Imperial Properties, a division of Imperial Holdings, doubts that the tender price for its Renault dealership in uMhlanga was inflated by collusion between two bidders.

However, it has not yet taken a decision on whether it will lodge civil damages claims against the implicated contractors: listed construction and engineering company Group Five and KwaZulu-Natal construction and engineering group Harding Allison.

Dean Merredew, a project development manager, said he was the developer on the project for Imperial Properties, which acted as a developer with all its projects put out to tender by a quantity surveyor on a bill of quantities.

Merredew said he had no idea construction companies were involved in collusion and bid-rigging on the project. However, he believed it was futile for bidders to collude because the contract was always awarded to the lowest bidder.

“We have five or 10 tenderers on our list and so we have [a] good idea of… what is happening. It’s presumptuous for them to collude because how do they know they will be the lowest,” he said. “We follow the tender process as group but at arm’s length. [It’s] not a public but selected tender based on who in [the] market is capable of doing the job and has the capacity to do [the] job on time.”

He did not think the collusion had resulted in any damage to Imperial Properties, but was sceptical about whether it would trust these two construction companies in the future.

He said any decision about a civil damages claim against the two companies did not rest only him. “I’ll discuss it with the professional team and take it from there,” he said.

The Competition Tribunal last week confirmed a provisional settlement deal between Harding Allison and the Competition Commission related to collusion on the project.

In terms of the settlement agreement, Harding Allison has agreed to pay a fine of R78 821.94 for providing Group Five with a cover price for the tender for the construction of a Renault dealership in uMhlanga.

A cover price is provided by a firm that wants to win a tender to a firm that does not want to be awarded the contract.
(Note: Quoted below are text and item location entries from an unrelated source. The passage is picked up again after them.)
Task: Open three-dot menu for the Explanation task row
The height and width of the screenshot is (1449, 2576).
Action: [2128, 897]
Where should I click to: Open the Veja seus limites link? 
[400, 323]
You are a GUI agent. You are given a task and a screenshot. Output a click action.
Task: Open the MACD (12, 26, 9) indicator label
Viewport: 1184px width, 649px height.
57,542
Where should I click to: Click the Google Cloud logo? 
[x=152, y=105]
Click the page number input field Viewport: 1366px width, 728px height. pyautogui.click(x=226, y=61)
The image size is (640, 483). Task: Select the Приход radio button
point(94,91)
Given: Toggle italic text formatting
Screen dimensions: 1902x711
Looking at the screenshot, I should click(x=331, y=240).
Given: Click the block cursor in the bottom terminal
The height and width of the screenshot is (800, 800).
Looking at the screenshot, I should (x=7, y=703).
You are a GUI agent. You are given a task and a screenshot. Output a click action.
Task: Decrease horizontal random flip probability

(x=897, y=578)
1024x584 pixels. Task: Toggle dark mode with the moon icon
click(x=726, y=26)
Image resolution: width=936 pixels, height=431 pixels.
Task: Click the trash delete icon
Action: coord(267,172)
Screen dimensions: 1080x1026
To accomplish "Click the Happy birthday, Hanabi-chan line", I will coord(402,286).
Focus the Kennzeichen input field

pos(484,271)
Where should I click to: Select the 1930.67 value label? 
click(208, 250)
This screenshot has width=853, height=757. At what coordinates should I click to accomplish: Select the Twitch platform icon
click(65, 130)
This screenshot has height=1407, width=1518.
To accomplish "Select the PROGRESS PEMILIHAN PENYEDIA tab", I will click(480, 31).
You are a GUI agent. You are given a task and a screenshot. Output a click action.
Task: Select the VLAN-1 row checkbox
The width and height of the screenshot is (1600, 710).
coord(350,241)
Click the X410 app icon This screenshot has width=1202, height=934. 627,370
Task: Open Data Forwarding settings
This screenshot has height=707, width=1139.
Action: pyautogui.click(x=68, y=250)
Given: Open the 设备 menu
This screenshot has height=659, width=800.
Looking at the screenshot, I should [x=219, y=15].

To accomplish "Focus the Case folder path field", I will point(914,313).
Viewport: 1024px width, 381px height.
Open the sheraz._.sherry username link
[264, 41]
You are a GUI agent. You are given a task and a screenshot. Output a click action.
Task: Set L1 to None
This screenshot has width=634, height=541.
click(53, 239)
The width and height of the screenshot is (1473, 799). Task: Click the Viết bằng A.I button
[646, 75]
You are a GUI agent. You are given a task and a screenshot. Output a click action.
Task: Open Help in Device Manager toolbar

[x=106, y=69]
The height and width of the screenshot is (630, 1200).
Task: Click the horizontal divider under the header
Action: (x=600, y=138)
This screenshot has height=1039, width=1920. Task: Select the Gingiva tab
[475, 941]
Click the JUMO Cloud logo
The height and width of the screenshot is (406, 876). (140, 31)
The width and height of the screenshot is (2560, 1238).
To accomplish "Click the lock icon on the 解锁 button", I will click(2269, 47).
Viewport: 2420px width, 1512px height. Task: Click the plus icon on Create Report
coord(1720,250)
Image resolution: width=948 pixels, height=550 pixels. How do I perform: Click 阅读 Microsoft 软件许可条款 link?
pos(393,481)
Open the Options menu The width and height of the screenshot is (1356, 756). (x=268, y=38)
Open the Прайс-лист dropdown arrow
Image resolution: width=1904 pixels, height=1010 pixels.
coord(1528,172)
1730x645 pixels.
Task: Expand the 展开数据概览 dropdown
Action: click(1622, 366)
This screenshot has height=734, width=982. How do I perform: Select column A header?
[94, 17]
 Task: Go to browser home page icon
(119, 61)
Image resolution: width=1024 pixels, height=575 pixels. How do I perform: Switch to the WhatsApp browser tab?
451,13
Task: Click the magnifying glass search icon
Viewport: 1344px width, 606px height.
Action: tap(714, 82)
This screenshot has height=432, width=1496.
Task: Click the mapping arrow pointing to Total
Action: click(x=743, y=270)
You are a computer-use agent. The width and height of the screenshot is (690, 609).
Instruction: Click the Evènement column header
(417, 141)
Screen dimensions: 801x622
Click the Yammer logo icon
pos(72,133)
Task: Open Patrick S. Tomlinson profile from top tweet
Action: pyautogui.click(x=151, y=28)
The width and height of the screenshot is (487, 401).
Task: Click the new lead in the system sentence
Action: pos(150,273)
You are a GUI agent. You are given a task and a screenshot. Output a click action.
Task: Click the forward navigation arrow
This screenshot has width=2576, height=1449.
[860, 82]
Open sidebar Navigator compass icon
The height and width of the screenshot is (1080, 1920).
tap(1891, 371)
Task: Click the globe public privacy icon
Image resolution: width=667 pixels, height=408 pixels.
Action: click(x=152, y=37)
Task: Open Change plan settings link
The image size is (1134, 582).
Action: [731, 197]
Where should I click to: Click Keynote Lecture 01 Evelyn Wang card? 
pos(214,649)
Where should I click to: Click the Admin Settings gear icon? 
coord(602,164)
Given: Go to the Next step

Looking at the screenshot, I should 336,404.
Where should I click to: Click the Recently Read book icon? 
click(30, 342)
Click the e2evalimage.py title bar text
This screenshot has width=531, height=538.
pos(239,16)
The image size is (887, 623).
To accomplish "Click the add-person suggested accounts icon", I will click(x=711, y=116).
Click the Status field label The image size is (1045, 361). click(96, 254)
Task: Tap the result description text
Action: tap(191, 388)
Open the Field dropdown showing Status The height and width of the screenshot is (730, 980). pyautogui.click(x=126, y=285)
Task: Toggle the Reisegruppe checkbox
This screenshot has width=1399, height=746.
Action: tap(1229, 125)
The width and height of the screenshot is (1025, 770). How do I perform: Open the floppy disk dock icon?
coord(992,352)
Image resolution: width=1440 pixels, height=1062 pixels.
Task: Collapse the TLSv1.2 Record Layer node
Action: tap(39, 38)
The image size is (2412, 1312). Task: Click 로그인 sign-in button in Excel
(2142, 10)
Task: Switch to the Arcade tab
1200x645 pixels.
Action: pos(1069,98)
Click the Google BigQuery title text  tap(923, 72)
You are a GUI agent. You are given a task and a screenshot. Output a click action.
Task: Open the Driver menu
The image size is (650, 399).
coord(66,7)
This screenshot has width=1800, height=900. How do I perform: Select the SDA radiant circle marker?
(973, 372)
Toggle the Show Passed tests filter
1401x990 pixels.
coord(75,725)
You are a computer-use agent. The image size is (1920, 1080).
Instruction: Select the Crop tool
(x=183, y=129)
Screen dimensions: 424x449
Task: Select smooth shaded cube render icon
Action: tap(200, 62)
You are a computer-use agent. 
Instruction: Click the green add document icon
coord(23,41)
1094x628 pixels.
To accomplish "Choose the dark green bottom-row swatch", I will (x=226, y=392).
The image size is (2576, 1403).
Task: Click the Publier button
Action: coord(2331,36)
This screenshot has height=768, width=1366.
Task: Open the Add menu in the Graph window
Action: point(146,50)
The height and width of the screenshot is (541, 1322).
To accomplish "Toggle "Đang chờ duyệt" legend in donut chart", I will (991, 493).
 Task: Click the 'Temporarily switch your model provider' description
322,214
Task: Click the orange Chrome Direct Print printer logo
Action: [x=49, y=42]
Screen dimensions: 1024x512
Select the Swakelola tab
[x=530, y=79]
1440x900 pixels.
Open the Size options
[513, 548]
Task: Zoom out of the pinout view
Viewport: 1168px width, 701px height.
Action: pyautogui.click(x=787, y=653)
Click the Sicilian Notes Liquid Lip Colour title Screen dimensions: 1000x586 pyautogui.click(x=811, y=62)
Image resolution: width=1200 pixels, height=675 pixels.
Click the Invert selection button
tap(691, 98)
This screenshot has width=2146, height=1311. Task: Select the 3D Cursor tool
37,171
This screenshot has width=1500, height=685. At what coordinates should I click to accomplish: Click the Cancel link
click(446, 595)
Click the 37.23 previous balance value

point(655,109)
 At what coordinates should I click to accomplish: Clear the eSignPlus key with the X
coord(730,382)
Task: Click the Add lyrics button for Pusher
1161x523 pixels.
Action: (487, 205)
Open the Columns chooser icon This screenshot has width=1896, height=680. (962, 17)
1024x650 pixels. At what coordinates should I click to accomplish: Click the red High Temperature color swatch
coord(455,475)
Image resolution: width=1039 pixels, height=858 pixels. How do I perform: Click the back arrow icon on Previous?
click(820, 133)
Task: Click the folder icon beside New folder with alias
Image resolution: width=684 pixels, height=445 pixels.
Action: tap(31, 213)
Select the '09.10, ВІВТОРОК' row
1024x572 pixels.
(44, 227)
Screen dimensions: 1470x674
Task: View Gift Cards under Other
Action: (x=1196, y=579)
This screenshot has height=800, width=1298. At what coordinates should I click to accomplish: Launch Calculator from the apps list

It enables the firm that wants the contract to submit a higher price or a lower tender price than the firm to which it has provided a cover price.

Construction on the uMhlanga Renault dealership commenced in July 2006 and it was completed in October 2007.

The penalty represents 2 percent of Harding Allison’s annual turnover in the firm’s 2009 financial year.

The case was one of 25 rigged projects for which the commission previously granted Group Five conditional leniency, subject to the group fully co-operating with the commission in prosecuting transgressors of the Competition Act for these cases.

The granting of leniency by the commission does not prevent any client from submitting a civil claim against contractors involved in collusion.

Heidi Geldenhuys, a spokeswoman for Group Five, said the leniency process had not yet been concluded and the group was, therefore, not in a position to make public statements about individual cases.

However, she said the board and executive of Group Five once again confirmed its support for the commission’s process and its commitment to assist the commission in its objective to rid the sector of anti-competitive behaviour.